특허공개 평2-208332호 공보에는 연통한 공포의 연속공이 표면에서 실질적으로 수직으로 내부에 달하는 구조를 가지는 고분자 다공체가 개시되어 있다. 그러나 그 연속공의 형성방법에 관한 구체적인 개시가 없고, 또한 그 고분자 다공체의표면상태도 불명확하다.
특허공개 평2-261838호 공보에는 다공질 키토산 재료가 개시되어 있지만, 그 구멍은 복잡한 3차원 강목구조의 연속 기공이다.
특허공개 평4-332561호 공보에는 기계적으로 관통공을 형성한 콜라겐 스폰지의 시트가 개시되어 있다. 그러나 그 콜라겐 스폰지의 시트는 기계적으로 관통공이 형성된 것이므로 배지나 창면에서의 삼출액에 의하여 스폰지가 습윤되면 구멍의 대부분이 막힐 가능성이 있다. 이에 의하여 창테두리에서의 세포습윤이나 세포현탁액 적하시의 세포 진입에 악영향을 미칠 가능성이 있다.

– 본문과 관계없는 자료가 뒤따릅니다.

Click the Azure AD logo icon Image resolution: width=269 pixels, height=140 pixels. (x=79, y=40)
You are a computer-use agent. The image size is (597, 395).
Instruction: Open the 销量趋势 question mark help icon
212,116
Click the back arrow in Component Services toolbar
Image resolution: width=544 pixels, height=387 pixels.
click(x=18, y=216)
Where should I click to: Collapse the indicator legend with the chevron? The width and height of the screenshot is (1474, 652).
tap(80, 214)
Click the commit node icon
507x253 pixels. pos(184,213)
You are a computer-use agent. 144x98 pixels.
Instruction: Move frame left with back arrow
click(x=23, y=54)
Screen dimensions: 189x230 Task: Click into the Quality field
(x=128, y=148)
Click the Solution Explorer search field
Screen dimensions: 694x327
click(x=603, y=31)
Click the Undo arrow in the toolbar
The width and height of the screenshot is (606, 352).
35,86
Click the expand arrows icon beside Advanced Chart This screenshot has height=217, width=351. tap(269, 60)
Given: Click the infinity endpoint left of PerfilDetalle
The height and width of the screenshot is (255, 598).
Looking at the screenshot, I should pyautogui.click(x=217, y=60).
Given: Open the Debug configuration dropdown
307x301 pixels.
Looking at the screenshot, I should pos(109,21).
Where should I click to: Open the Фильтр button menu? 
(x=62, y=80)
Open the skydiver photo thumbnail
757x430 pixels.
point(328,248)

이와 같이, 종래 종종의 스폰지상 재료 및 그 제법이 제안되어 있지만, 여기에서 창상피복재, 창상용 그라프트(특히 진피결손용 그라프트) 및 배양피부 기재에 사용되는 스폰지상 성형체의 기공형태에는 이하의 조건이 필요하다고 생각된다.

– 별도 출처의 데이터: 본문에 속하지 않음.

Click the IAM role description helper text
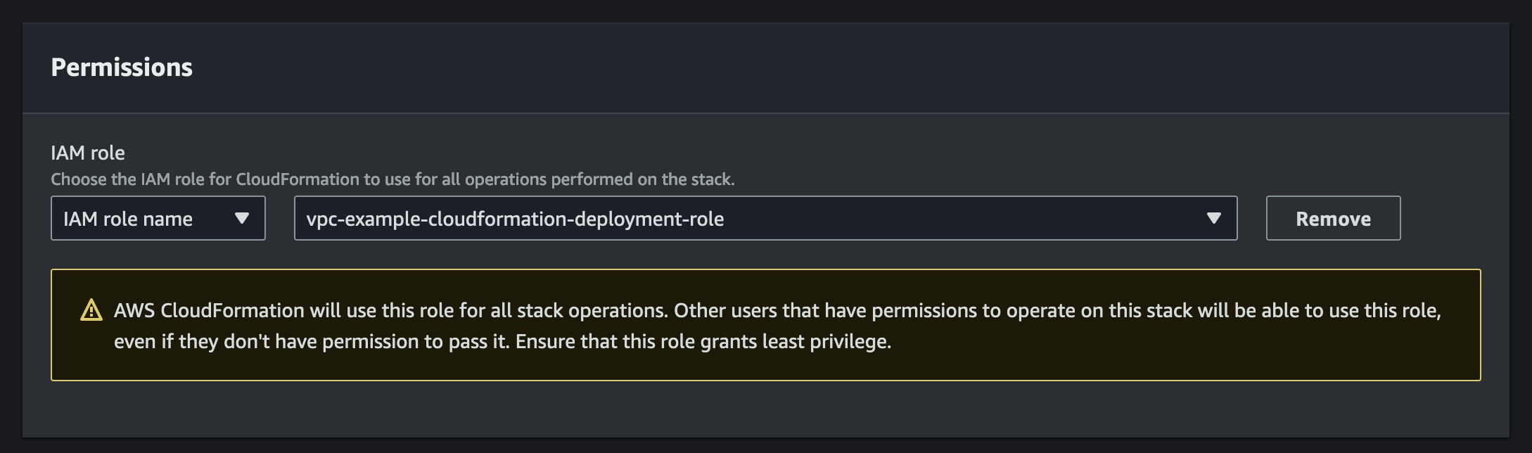The height and width of the screenshot is (453, 1532). pyautogui.click(x=392, y=179)
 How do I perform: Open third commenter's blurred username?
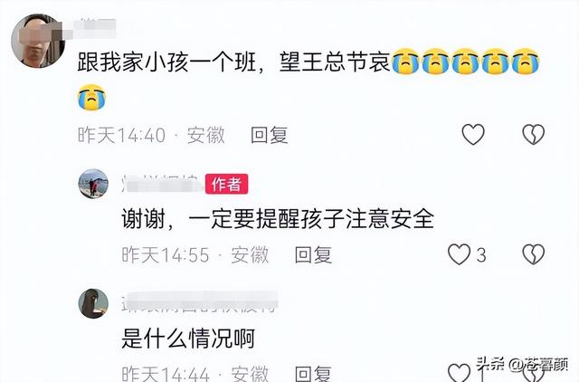(199, 302)
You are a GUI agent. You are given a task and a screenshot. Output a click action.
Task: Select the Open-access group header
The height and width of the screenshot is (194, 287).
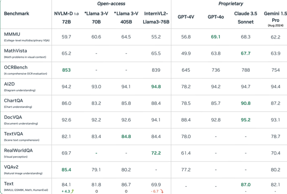click(x=111, y=4)
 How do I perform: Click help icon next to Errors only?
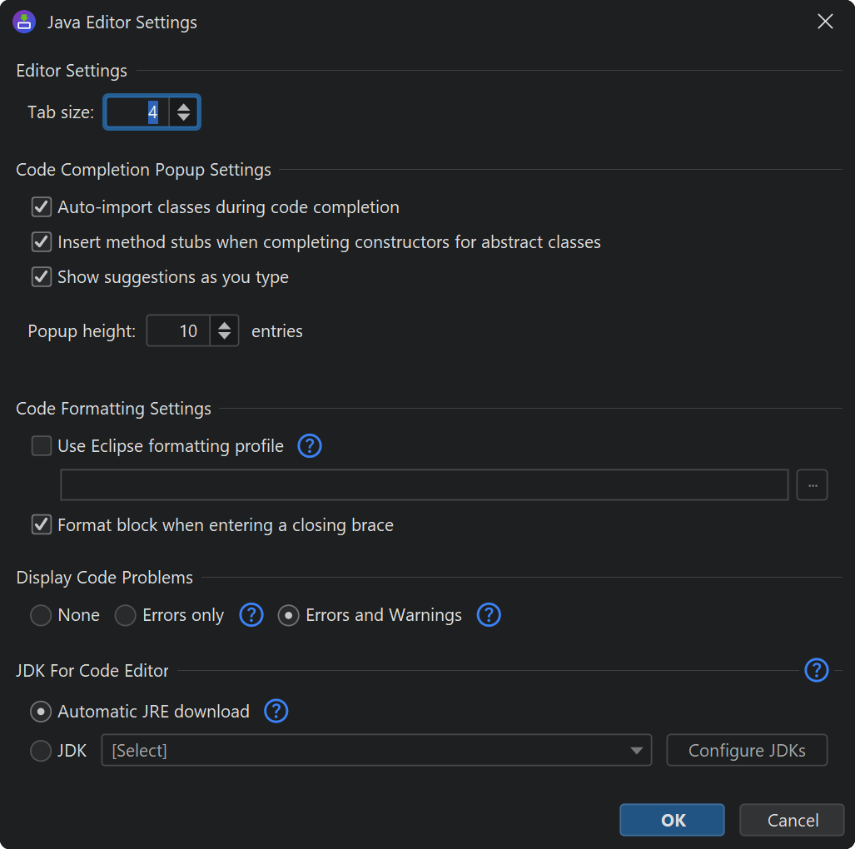tap(251, 615)
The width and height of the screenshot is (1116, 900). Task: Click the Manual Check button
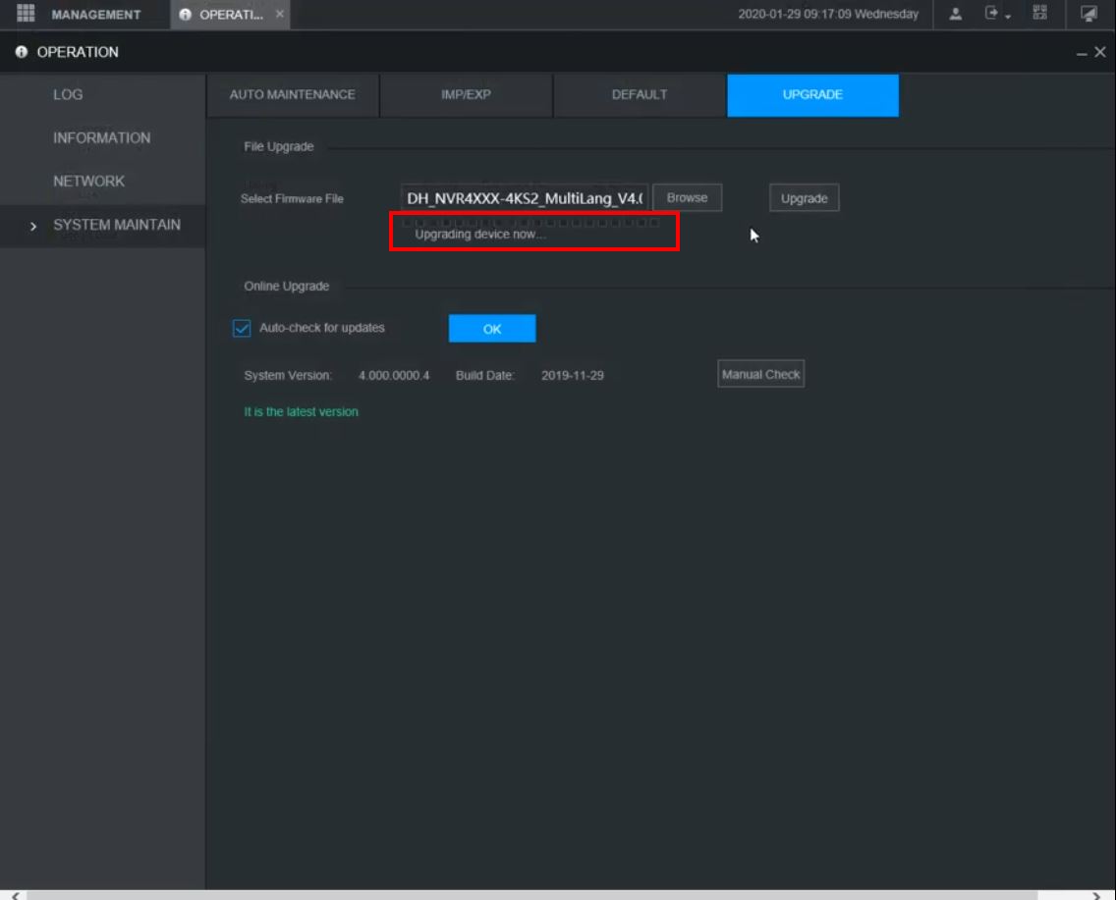[x=760, y=374]
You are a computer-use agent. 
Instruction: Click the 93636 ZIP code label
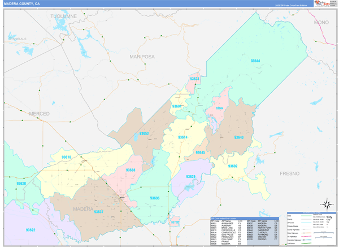click(155, 198)
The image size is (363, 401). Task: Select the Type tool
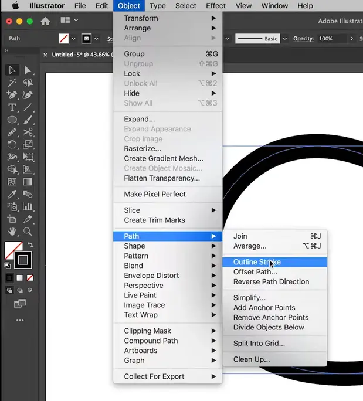pyautogui.click(x=12, y=107)
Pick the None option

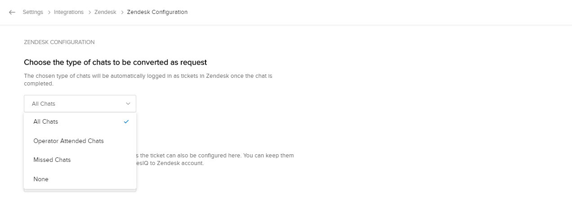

① 외부와 스폰지 내부와의 물리적인 연락이 용이한 형태일 것. 바람직하게는 배향성을 가지고 스폰지 내부를 기공이 관통하고 있을 것.
② 스폰지 내부로 세포를 진입시키기 쉽게 하기 위하여, 스폰지의 표면에 일정의 크기를 가지는 구멍이 형성되어 있을 것.

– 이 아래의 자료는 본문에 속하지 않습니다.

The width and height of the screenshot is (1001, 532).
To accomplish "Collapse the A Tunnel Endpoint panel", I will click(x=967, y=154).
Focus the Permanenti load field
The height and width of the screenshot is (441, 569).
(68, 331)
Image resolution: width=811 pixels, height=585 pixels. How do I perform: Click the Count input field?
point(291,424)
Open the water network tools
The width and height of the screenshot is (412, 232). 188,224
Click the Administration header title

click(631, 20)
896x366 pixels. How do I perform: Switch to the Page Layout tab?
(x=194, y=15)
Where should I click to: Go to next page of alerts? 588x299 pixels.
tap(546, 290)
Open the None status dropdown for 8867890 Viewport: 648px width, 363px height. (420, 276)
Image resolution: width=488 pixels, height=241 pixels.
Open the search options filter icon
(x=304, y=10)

③ 필요하면, 세포나 체액의 유출을 방지하기 위하여, 먼저 일방의 면(전기 ②에서 일정의 크기를 가지는 구멍이 형성된 면의 반대측의 면)에는 구멍이 거의 형성되어 있지 않고, 주로 필름상이어도 좋을 것.
즉, 전기 기공형태의 조건 ①∼③을 만족하는 스폰지상 성형체가 창상피복재, 창상용 그라프트(특히 진피결손형 그라프트) 및 배양피부 기재로서 이상적이라고 생각된다.
따라서, 종래의 종종의 스폰지상 재료는 어느 것이나 이상적인 스폰지상 성형체라고는 말하기 어렵고, 또한 이와 같은 이상적인 스폰지상 성형체를 용이하게 얻는 방법도 제안되어 있지 않다.
본 발명은 전기 종래기술에 비추어 이루어진 것으로, 두께 방향에 대하여 평행한 방향으로 복수개의 기공 갖춘 스폰지상 성형체의 기공제어방법 및 그 기공제어방법에 의하여 제조된 스폰지상 성형체를 제공하는 것이다.
본 발명은 수용성 고분자재료로 이루어지는 스폰지상 성형체 및 그 기공제어방법에 관한 것이다. 보다 구체적으로는, 특정의 냉각방향에서 그리고 온도구배를 발생시켜 예비동결 공정을 행하는 기공제어방법 및 그 방법으로 제조된 스폰지 내부에 종형 기공이 형성되어 있고, 표면에는 기공이 존재하는 창상피복재, 창상용 그라프트 및 배양피부 기재로서 적합하게 이용될 수 있는 스폰지상 성형체에 관한 것이다.
도 1a, 1b는 어느 것이나 본 발명의 기공제어방법의 일 실시양태를 나타내는 개략설명도이다.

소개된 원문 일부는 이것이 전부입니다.